L’Insondable tristesse
Comme dans tous les domaines culturels, et peut-être plus qu’ailleurs, le monde ludique a ses légendes. Des œuvres cultes devenues introuvables parce que plus éditées et gardées jalousement par leurs propriétaires, ou bien vendues à prix indécents sur Ebay ou autre. Et puis un jour, c’est la liesse : un éditeur se penche sur l’objet d’adoration et le ré-édite, pour la plus grande joie des fans.
Et bien ce n’est pas du tout comme ça que j’ai accueilli la nouvelle de la sortie de L’Insondable, ré-édition de Battlestar Galactica.
Pour rappel, Battlestar Galactica (BSG pour les intimes et les fainéants qui commencent un article et ne veulent pas réécrire 40 fois ce nom un peu long) est une adaptation de ce qui est, en toute impartialité, la meilleure série SF de tous les temps, et qui porte le même nom. Le résultat était, là aussi en toute impartialité, le meilleur jeu de tous les temps, et donc malheureusement plus édité et introuvable. Jusqu’à ce que FFG se penche sur son cas et le ré-édite mais… re-thémathisé (pour des raisons de licence crois-je savoir). Exit l’espace et les vaisseaux spatiaux, nous voilà embarqués sur un bateau de croisière attaqué par des créatures issues des profondeurs, nageant en plein univers Chtulhu.
Comme je le disais, j’étais plutôt « frileux » en apprenant cette sortie : la réussite du jeu d’origine est d’être une excellente adaptation de son matériau de base, et de parfaitement retranscrire l’ambiance de la série éponyme. Du coup, enlever cet élément, et pour en plus le remplacer par le thème surexploité de Lovecraft, ça n’a vraiment rien pour m’enthousiasmer. Mais alors rien.
Comme toujours, il faut laisser sa chance au jeu et le juger une fois joué et non avant, alors voyons comment il s’en sort au regard de l’héritage de son illustre ancêtre..!
Jetons-nous à l’eau
Commençons par une petite explication de gameplay, pour ceux qui voudraient sauter le Ludochrono. Nous sommes tranquillement en train de faire une croisière pour traverser l’Atlantique, quand notre navire est attaqué par des Profonds, ainsi que leurs parents pas sympathiques, j’ai nommé Père Dagon et Mère Hydra. Il va nous falloir, à notre tour, choisir deux actions à effectuer (se déplacer, s’équiper, repousser les monstres, réparer le navire, etc), soit en jouant des cartes, soit en fonction de là où on se trouve. Cela permettra de survivre assez longtemps pour tenir jusqu’à la fin du jeu, seule façon de gagner.

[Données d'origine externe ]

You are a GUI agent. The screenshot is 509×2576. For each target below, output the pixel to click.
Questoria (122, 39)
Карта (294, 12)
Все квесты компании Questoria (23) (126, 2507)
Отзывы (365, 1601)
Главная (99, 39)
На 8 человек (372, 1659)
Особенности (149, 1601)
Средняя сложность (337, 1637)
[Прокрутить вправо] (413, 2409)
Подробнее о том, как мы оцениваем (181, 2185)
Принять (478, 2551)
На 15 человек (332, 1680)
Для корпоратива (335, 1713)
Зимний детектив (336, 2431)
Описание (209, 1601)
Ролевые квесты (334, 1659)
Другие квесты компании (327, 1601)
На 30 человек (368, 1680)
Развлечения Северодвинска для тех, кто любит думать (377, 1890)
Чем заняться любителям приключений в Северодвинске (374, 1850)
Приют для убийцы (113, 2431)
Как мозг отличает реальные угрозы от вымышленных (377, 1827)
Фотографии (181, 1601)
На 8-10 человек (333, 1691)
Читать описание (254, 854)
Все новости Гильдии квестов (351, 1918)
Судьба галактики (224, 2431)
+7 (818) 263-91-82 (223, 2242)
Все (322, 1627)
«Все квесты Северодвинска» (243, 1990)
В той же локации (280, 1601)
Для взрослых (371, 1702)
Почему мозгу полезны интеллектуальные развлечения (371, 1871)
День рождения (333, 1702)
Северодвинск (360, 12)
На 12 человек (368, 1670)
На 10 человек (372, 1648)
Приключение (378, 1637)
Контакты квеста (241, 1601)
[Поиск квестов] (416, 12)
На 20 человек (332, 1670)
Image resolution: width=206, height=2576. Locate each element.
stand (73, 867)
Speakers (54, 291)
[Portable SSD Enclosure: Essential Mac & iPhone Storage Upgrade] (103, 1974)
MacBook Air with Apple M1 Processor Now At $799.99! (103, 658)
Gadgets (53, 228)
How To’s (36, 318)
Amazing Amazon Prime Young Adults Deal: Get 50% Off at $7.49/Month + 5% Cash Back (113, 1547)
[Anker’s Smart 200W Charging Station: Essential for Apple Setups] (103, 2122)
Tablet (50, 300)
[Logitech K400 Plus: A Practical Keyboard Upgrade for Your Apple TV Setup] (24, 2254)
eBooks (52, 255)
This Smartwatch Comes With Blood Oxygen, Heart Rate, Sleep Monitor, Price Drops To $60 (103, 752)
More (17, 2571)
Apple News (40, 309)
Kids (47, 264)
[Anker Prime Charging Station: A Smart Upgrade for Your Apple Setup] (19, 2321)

Une fois le tour d’un joueur terminé, le « jeu agira » à son tour avec une crise à résoudre, souvent en dépensant des cartes. On aura en effet des tests pendant lesquels on placera des cartes face cachée dans un paquet, que l’on mélangera et révélera ensuite pour voir si on a réussi. Les cartes ont des valeurs différentes, et pour chaque test, certaines compteront en positif et d’autres en négatif. Et oui, car le jeu est un jeu coopératif, mais avec des traîtres ! Certains d’entre nous sont en fait des hybrides qui sont secrètement du côté des sales bestioles, mais certains ne le découvriront qu’en milieu de partie. Pour ces créatures cachées, il faudra bien sûr pour gagner que les autres perdent.
Cette ré-édition reste donc dans les grandes lignes fidèle à l’original. Mais dans les grandes lignes seulement.
Fidèle à ses origines ?
La première chose que j’ai pu remarquer, c’est que le jeu avait été simplifié pour le rendre plus fluide. Par exemple, dans le jeu original, les traîtres avaient chacun une action spéciale et unique à faire au moment où ils se révélaient. Cette action était écrite sur leur carte rôle, et donc il fallait la lire au moment où on découvrait la carte… ce qui pouvait être « un peu » suspect car les non-traîtres de leur côté n’avaient qu’à lire un simple « vous êtes un humain ». Du coup, le jeu obligeait les joueurs à déterminer un temps pendant lequel chacun devait regarder sa carte pour que les traîtres ne soient pas démasqués de cette manière, ce qui était fort peu élégant il faut en convenir. Ici, cette action est liée directement au personnage, donc on peut la lire quand on veut. C’est plus malin. Un point pour L’Insondable.
De même, dans BSG, il y avait plusieurs types de vaisseaux : ceux qui attaquaient et ceux qui cherchaient à infiltrer notre vaisseau spatial. Point de cela ici : les ennemis font les deux en même temps, et leur arrivée est mieux gérée au niveau de son timing. Voilà qui simplifie les règles et donne un vrai plus à l’immersion, car on visualise mieux le bateau assailli de toute part par les monstres. Là aussi j’apprécie. On aura également des cartes « sortilèges », l’équivalent des cartes Quorum de BSG, au fonctionnement plus simple et plus instinctif.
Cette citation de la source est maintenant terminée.